THE CRITICAL PRACTICE OF ATTENTION-GIVING
When was the last time you watched seven-year-olds play soccer? It’s adorable, no doubt. Everyone is chasing the ball. They don’t care about running plays, getting into formation, penalties, none of it. Everyone has one thought screaming in their minds: GET THE BALL. But it’s only adorable because they’re seven. If this is how Liverpool faced against Manchester City, it would be a disaster and, while maybe entertaining for some, so frustrating for most. And yet, this is how my mind feels a lot of the time, except with something like a dozen soccer balls in the game, and me chasing whichever one zooms past me in the moment.
Distraction can be exhausting. It’s exhausting, at least for me, because it’s often things that my brain is bringing to the surface or being drawn to, and suggesting, or demanding that I sprint in that new direction. And then moments later, it happens again and I sprint in a whole other direction. Distraction rarely comes in the form of pace, it’s usually accompanied by panic, or at least mild-alert and pseudo-urgency. And most of these distractions can be saved for later if they’re worth thinking about at all.
Saying “no” to unnecessary distractions and saying “later” to the distractions that do need our help at some point requires one of the most critical muscles in the human person: the muscle of attention. Our attention is always somewhere. It is on our work, or it is on a conversation, or it is on a memory, a fantasy, a grudge, a worry, a phone, or potentially loads of other places. And when we choose, as difficult and often as it may be, to redirect our attention to the things that matter in that moment, we build that muscle up to become stronger.

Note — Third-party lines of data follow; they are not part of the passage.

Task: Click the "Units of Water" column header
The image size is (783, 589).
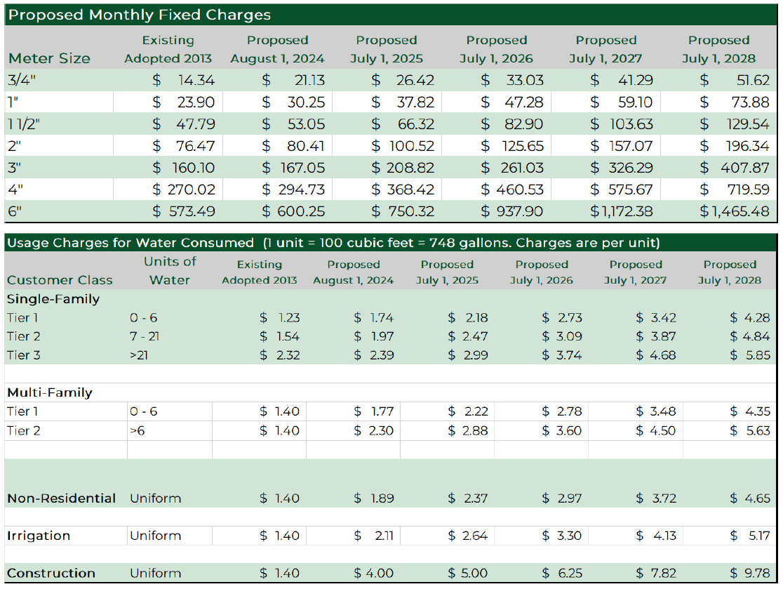Action: point(170,271)
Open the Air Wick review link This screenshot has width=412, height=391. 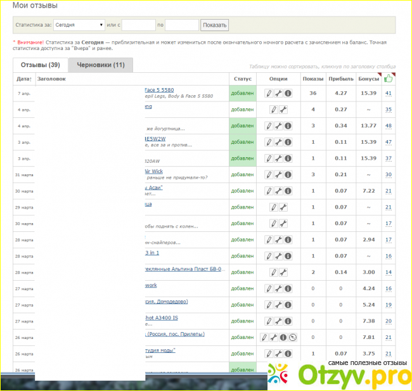(154, 171)
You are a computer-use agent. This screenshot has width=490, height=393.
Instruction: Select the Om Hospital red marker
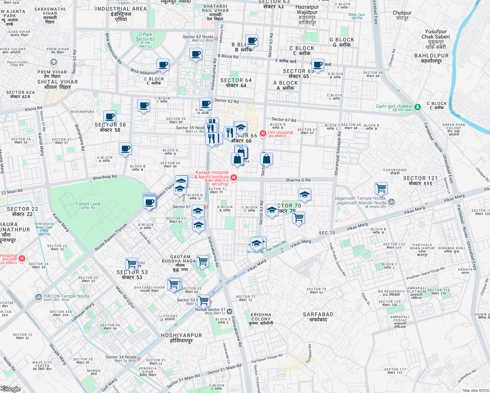(x=263, y=133)
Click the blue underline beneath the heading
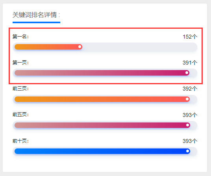This screenshot has height=176, width=211. [x=36, y=22]
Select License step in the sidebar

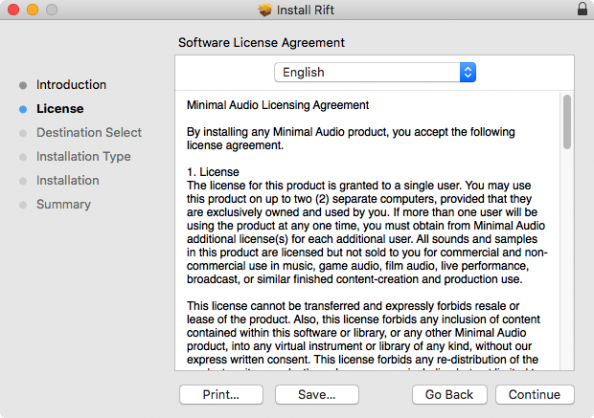coord(59,109)
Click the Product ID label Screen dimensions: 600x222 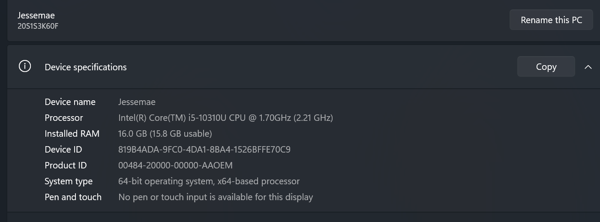coord(66,165)
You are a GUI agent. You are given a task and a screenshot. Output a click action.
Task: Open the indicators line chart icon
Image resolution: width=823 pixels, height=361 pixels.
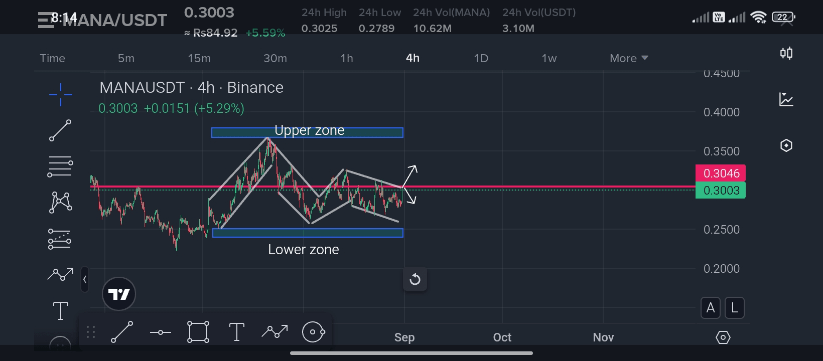pos(786,99)
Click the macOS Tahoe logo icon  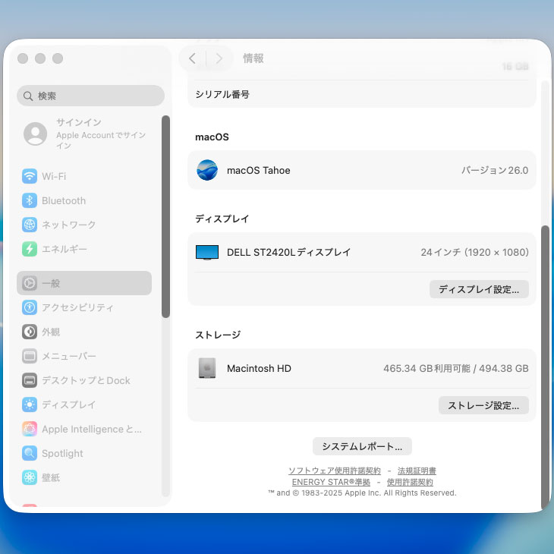coord(207,170)
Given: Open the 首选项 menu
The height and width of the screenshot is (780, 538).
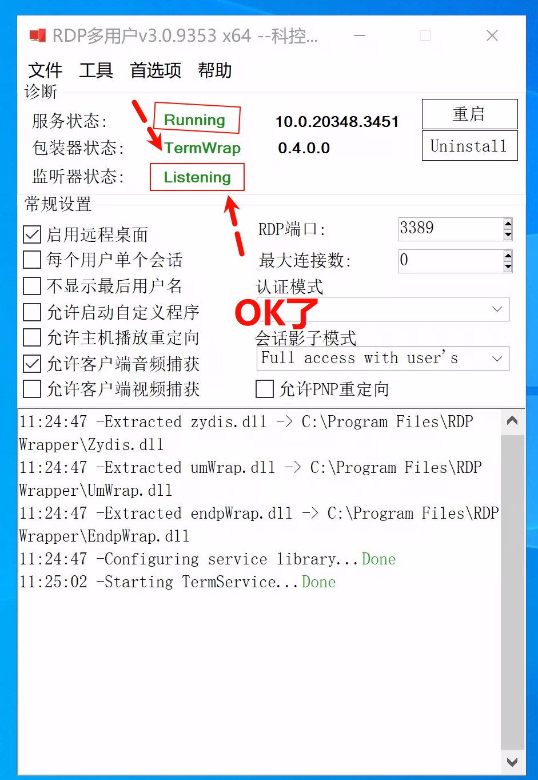Looking at the screenshot, I should 156,70.
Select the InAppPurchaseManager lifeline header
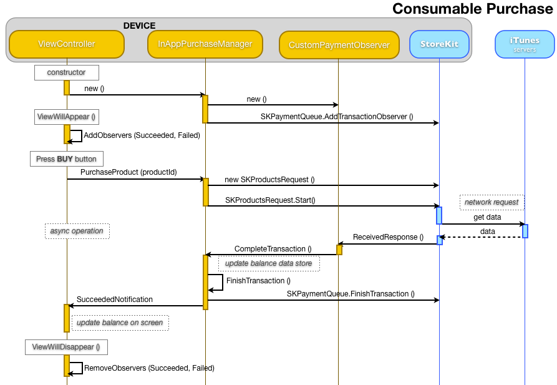557x385 pixels. [x=205, y=44]
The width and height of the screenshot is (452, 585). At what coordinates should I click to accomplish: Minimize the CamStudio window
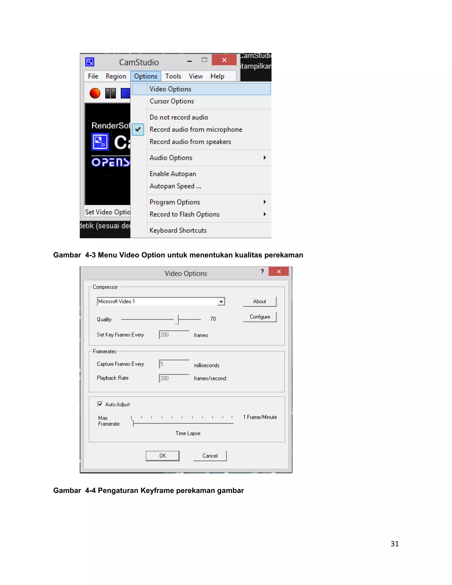click(x=189, y=61)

This is what is so good about meditation practices. In meditation, we choose to give our attention to something as simple as our breathing, and redirect it there anytime we get tempted to take it somewhere else. It is a practice that trains our attention to go somewhere, even if it feels there are more critical places to put it. Because that is what our life’s experience will be in a crude simplification: a summation of where we chose (or didn’t choose) to put our attention.
But attention, as I said, really is a muscle. And like a lot of muscles, it will take work to grow. In meditation or concentration-requiring activities (like rock climbing or playing an instrument), we work the muscle. We must continually face the resistance of distraction and choose to return our attention to the matter at hand: our breathing, that next hold, the challenging chord we’re trying to play efficiently. And then that muscle gets to work in our lives all over the place, redirecting our attention to the material we need to study, the lover or friend sitting across the table, or the moments our work feels mundane.

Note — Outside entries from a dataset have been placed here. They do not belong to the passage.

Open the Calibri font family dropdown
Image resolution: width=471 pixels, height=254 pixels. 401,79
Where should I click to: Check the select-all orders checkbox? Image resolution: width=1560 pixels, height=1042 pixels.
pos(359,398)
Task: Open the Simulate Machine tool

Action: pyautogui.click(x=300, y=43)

So I’d encourage you to make time for the ways you can practice attention-giving. Whether that’s an instrument, a sport, or even 10 minutes of breathing alone in your room. And though it’ll never be perfect attention, every choice to redirect your mind off of the (inevitable) distractions back onto the matter at hand is another rep in building your attention muscle, at choosing to give your precious attention to the things that matter most.